## TEXT

On Monday the Silicon Valley internet service provider Yahoo closed all of its services in China, following LinkedIn’s pullout announcement in October and earlier blockages of Google content.
In an e-mailed statement, Yahoo cited an “increasingly challenging business and legal environment in China.” Many Yahoo services were largely blocked in China, where the email and search engine provider has operated since 1999.
“My first reaction was, I didn’t know Yahoo was still alive in China,” said Danny Levinson, Beijing-based head of technology at the seed investment firm Matoka Capital.
Domestic services flourish
Chinese netizens seldom use Yahoo or other major Silicon Valley internet services, especially for media and communications, as domestic rivals have flourished over the past two decades. The government can handily monitor local providers for what it considers subversive content by calling in company managers for discipline.

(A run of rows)
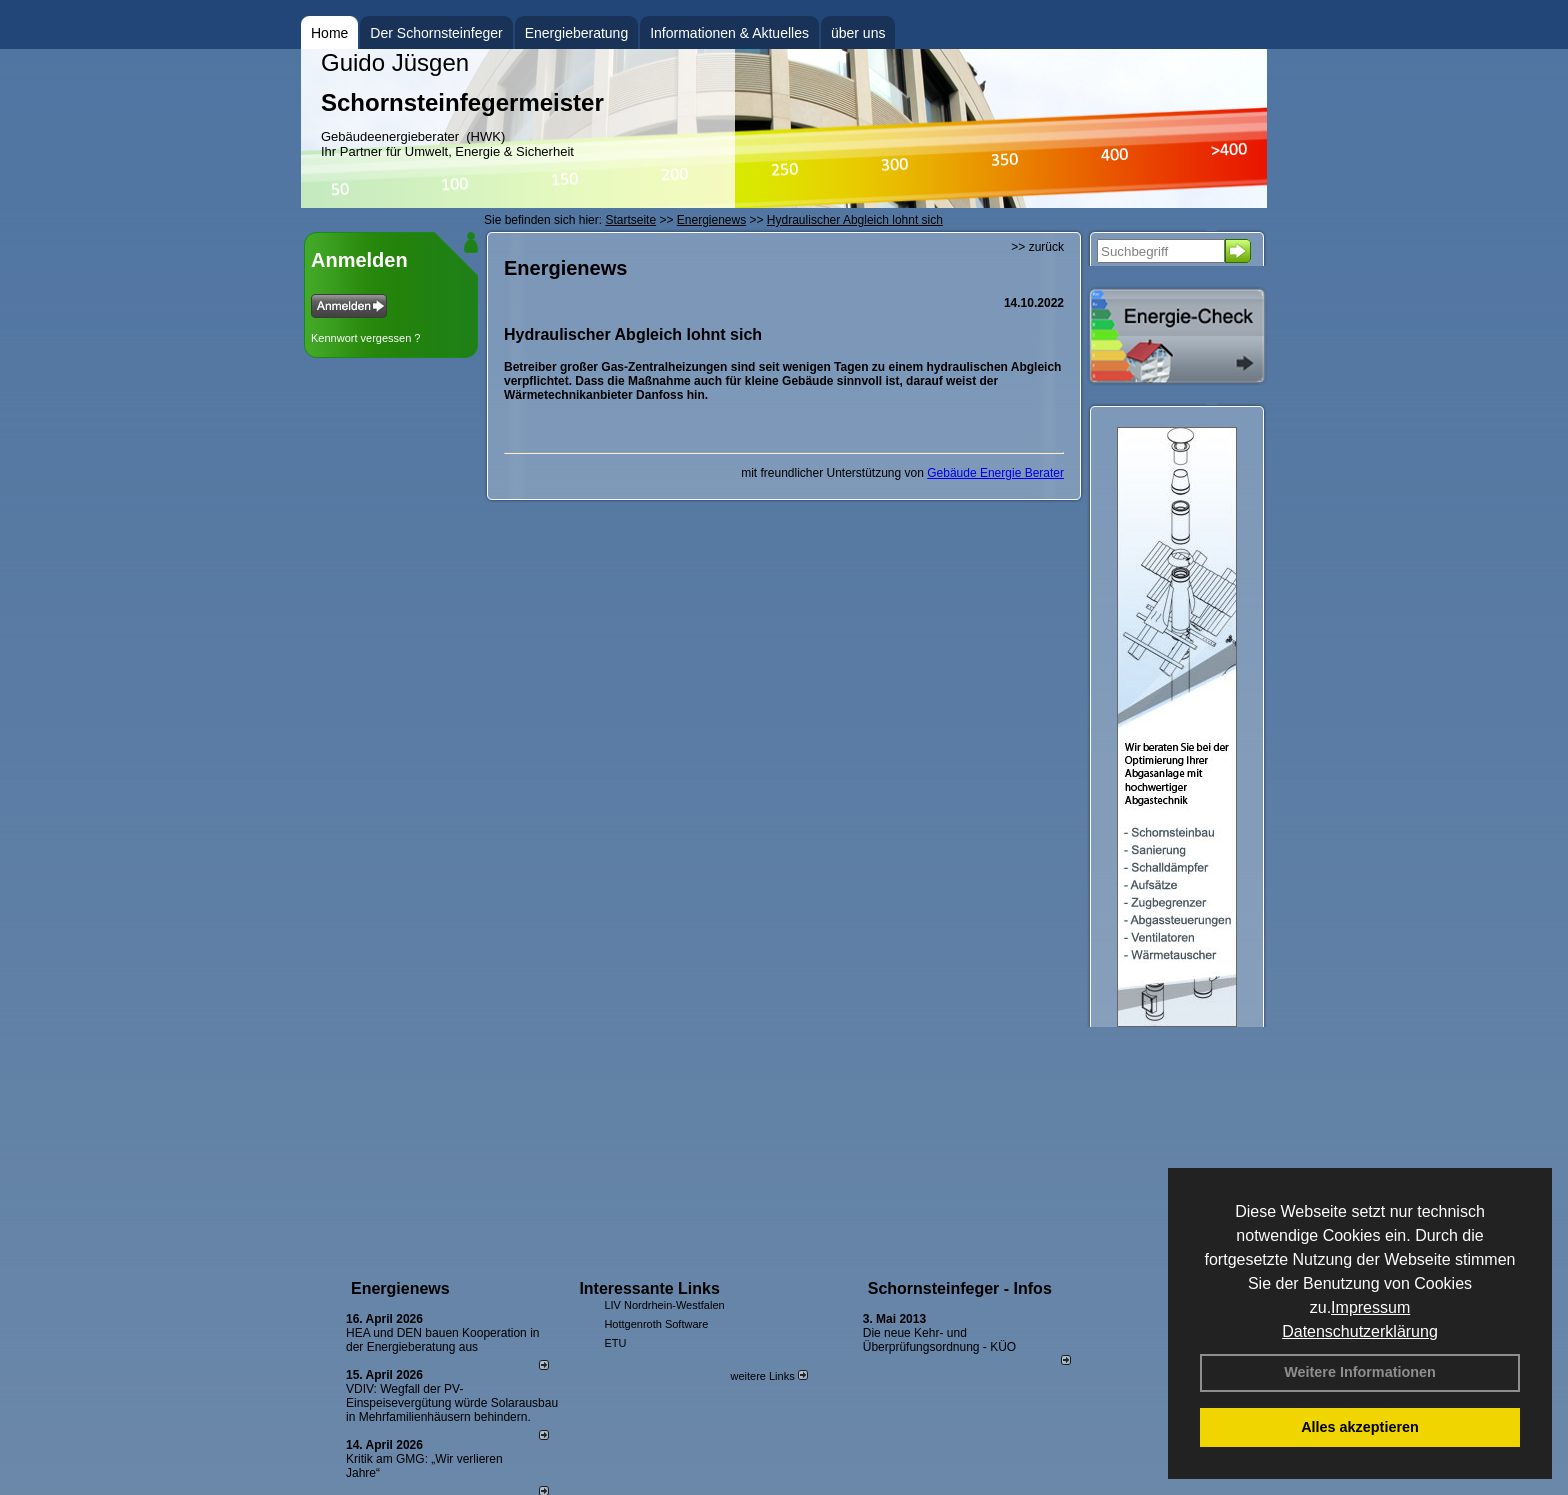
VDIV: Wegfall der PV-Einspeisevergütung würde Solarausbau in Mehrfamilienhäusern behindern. (452, 1403)
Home (329, 33)
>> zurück (1037, 247)
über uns (858, 33)
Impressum (1370, 1307)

## REQUIRED TASKS
1. From the article on Yahoo leaving China, copy the passage starting at "On Monday the" and ending at "operated since 1999.".
2. Pick up the article on Yahoo shutting its services in China after its final sentence and keep writing.

## ANSWERS FOR THIS EXERCISE
1.
On Monday the Silicon Valley internet service provider Yahoo closed all of its services in China, following LinkedIn’s pullout announcement in October and earlier blockages of Google content.
In an e-mailed statement, Yahoo cited an “increasingly challenging business and legal environment in China.” Many Yahoo services were largely blocked in China, where the email and search engine provider has operated since 1999.

2.
Chinese use China-based WeChat for the bulk of their daily communication, watch TikTok videos instead of YouTube and check China’s Baidu.com rather than Wikipedia. Alibaba, headquartered in Hangzhou, takes care of e-commerce, although foreign rivals can still get into China given their trade’s lack of political sensitivity.
“They had all the ingredients in place,” said Kaiser Kuo, a U.S.-based podcaster who has worked in Chinese tech. “You had a really large, very fast-growing market. There was a need for people to come in with services that were catered to Chinese language users and Chinese tastes. On top of that, it was so cutthroat that foreign internet companies just couldn’t compete very well.”
The roughly 1 billion Chinese who use the internet have spawned an industry with an operating revenue of about $155 billion in the first 11 months of 2019, up 22.4% over the same months of 2018, according to Caixin Globa, a Chinese economic news-focused website.
Chinese mass media have said the country aims to become technologically self-sufficient by 2030 and get around U.S. government bans on doing business with some of its flagship companies.
Chinese netizens contacted this week say they’re unfazed by Yahoo’s withdrawal. Many Chinese have never visited Yahoo’s homepage, one veteran Beijing internet user said.
Laws discourage foreign providers
China has monitored the internet for two decades, by blocking websites and filtering social feeds, to intercept anti-government material. Its latest effort, the Data Security Law, restricts outflows of sensitive data from China and requires internet operators to give their internal data to law enforcement agencies.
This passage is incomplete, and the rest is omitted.